The previous limitations of laparoscopic single-port surgery, with conflicting instruments and an intimidating learning curve, or even current robotic single-port surgery involving the crossing of two non-articulating robotic arms within the single-site port, are overcome with this system design. The surgeons benefited from improved ergonomics, within an open control station, high-definition 3D imaging, and enhanced dexterity. Table 2 lists the potential benefits of this surgical system as compared to standard laparoscopic single-port surgery.

Table 2 Potential benefits of the SPORT surgical system as compared to conventional laparoscopic single-port surgery (Disadvantage: -, Advantage: +)

Although the SPORT Surgical System is a platform which is still in the final stages of development, it is a promising new opportunity to broaden the applications of ergonomic single-site surgery. Its application in other types of minimally invasive surgery is not yet known. Procedures related to SILS such as transoral or transanal access surgeries present possible future applications for this platform.

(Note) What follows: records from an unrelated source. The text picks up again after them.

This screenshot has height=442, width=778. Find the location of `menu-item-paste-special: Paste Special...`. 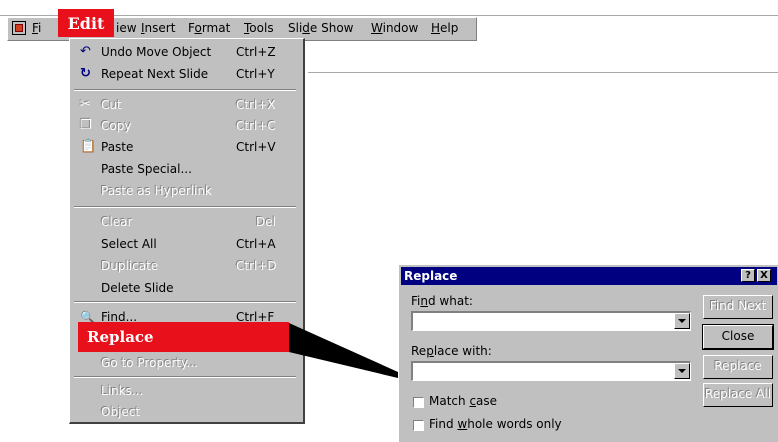

menu-item-paste-special: Paste Special... is located at coordinates (186, 169).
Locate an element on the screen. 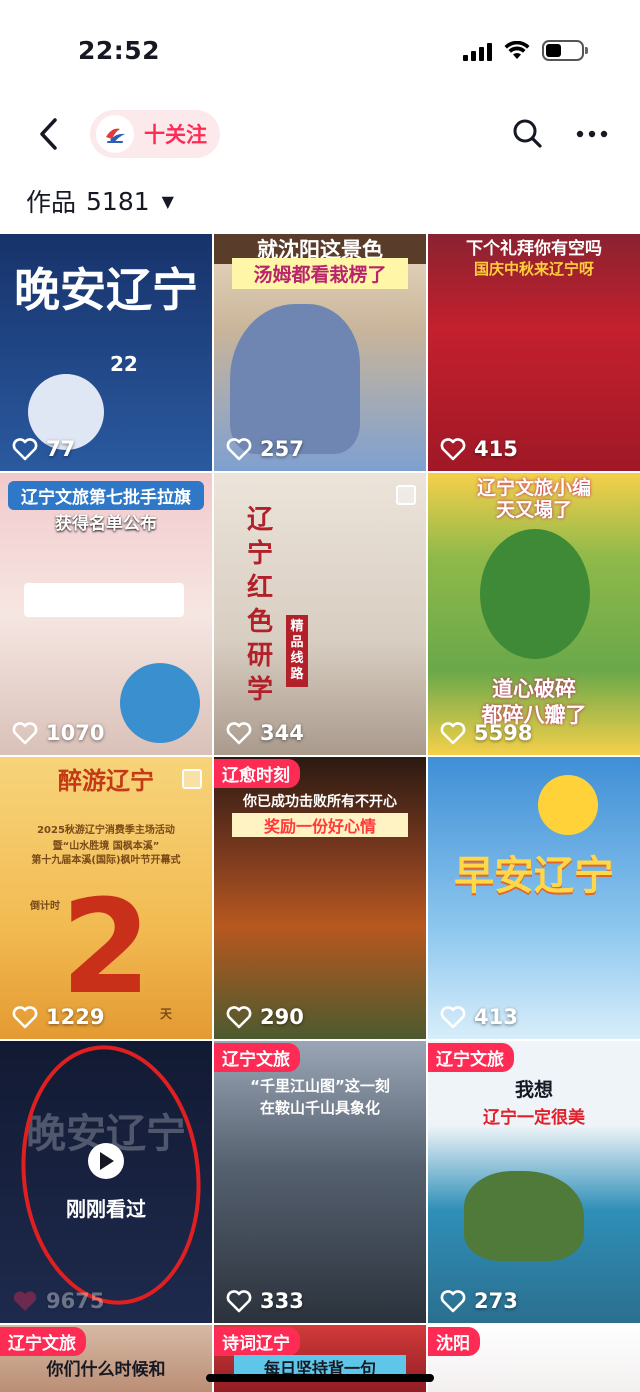 The width and height of the screenshot is (640, 1392). video-tile: 辽宁文旅 “千里江山图”这一刻 在鞍山千山具象化 333 is located at coordinates (320, 1182).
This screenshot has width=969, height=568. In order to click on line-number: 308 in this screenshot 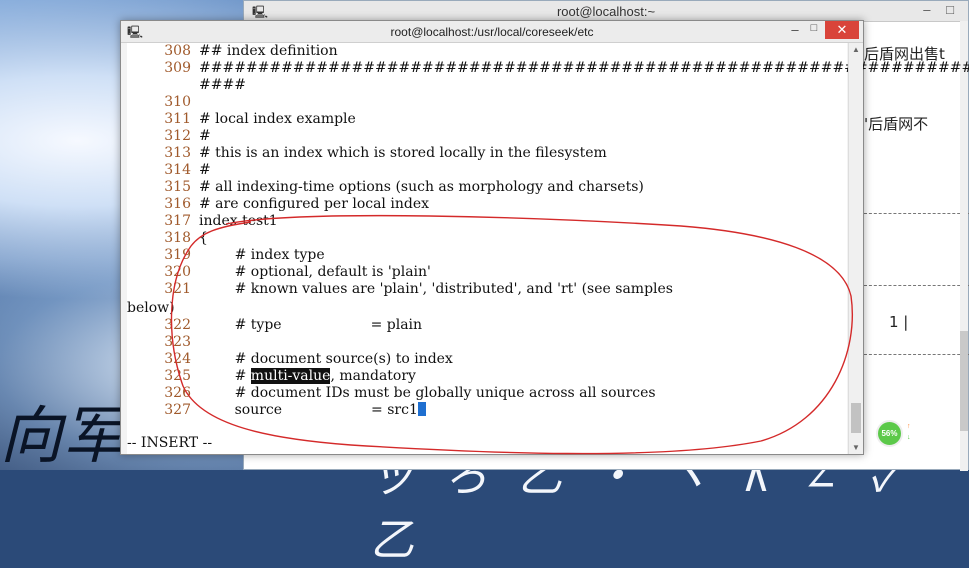, I will do `click(178, 51)`.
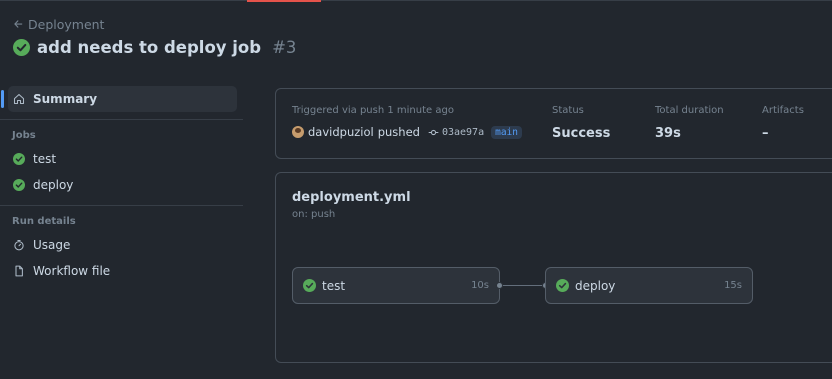 This screenshot has height=379, width=832. Describe the element at coordinates (396, 286) in the screenshot. I see `job-node-test: test 10s` at that location.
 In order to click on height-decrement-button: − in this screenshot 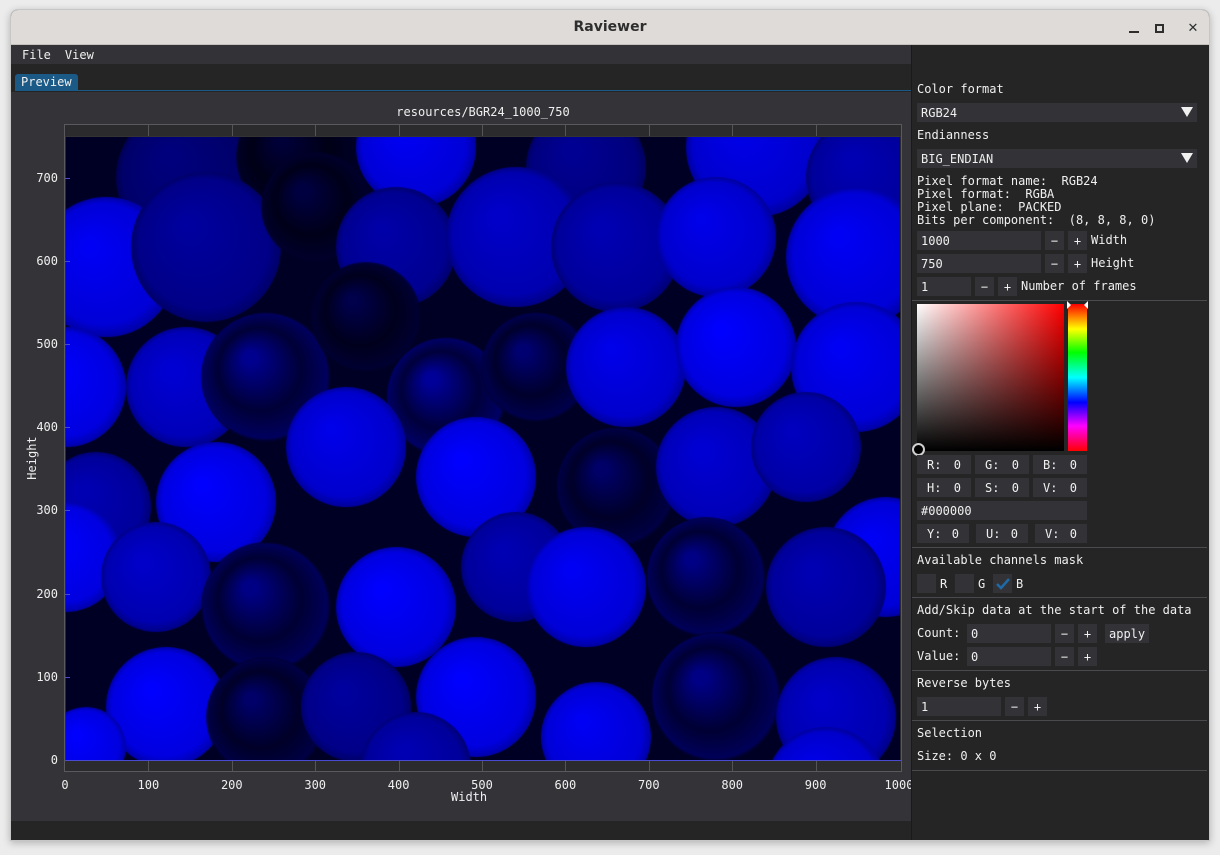, I will do `click(1054, 264)`.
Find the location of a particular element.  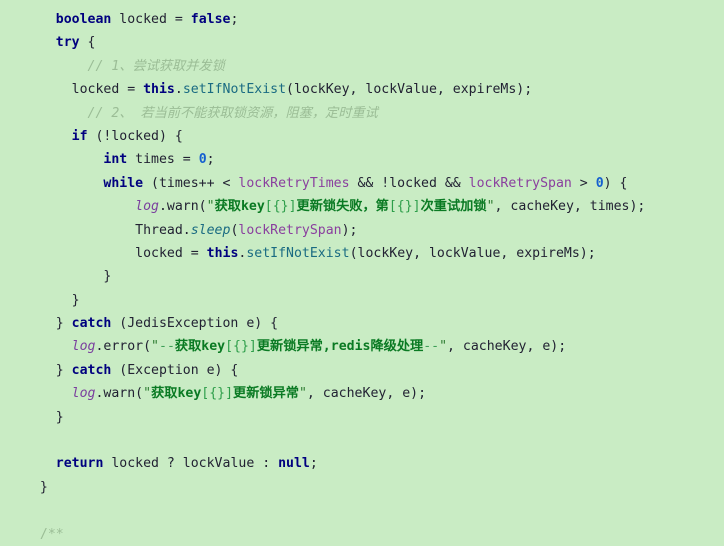

code-line: log.warn("获取key[{}]更新锁异常", cacheKey, e); is located at coordinates (362, 394).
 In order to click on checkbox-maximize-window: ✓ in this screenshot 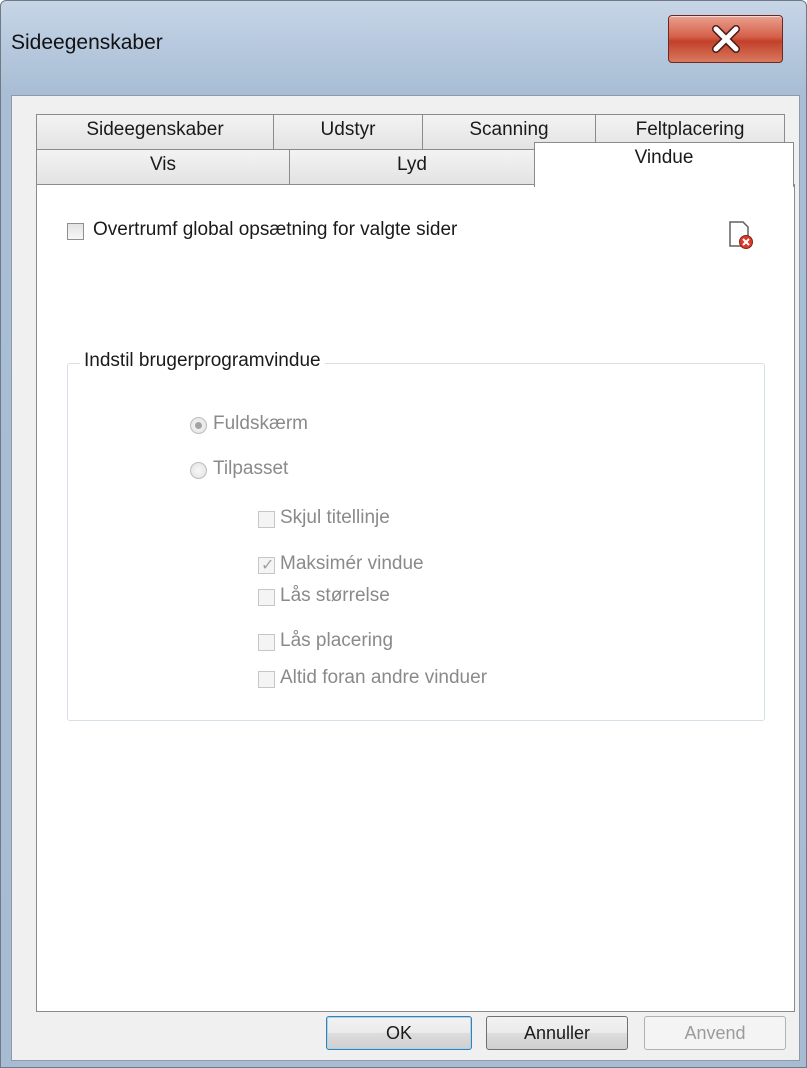, I will do `click(266, 566)`.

A recent meta-analysis showed better outcomes in terms of cosmesis, body image and postoperative pain for single-port laparoscopic cholecystectomy [14]. The risk of incisional hernia was found to be significantly higher (4.0 vs. 1.1 percent, p = 0.03) in single-port compared to conventional laparoscopic cholecystectomy. However, the authors discuss fascia closure technique and refer to a recent retrospective study, where no incisional hernia occurred in 500 consecutive single-port laparoscopic cholecystectomies when fascia closure was performed with two figure-of-eight knots instead of one [15]. However, the true benefits of single-port laparoscopy vs. conventional laparoscopy or robot-assisted laparoscopy remain unsolved.

Another persisting issue with robot-assisted surgery is the added cost as compared to laparoscopy. As we trialed a non-commercially available system, the actual procedure cost is still unknown. The manufacturing company expects that when the system becomes commercially available, it will offer cost savings as compared to currently available robotic platforms.

Having safely completed a variety of digestive surgery procedures with the advanced SPORT prototype in the preclinical setting, this preliminary feasibility experience is promising and encourages further development of single-port robotically assisted surgery.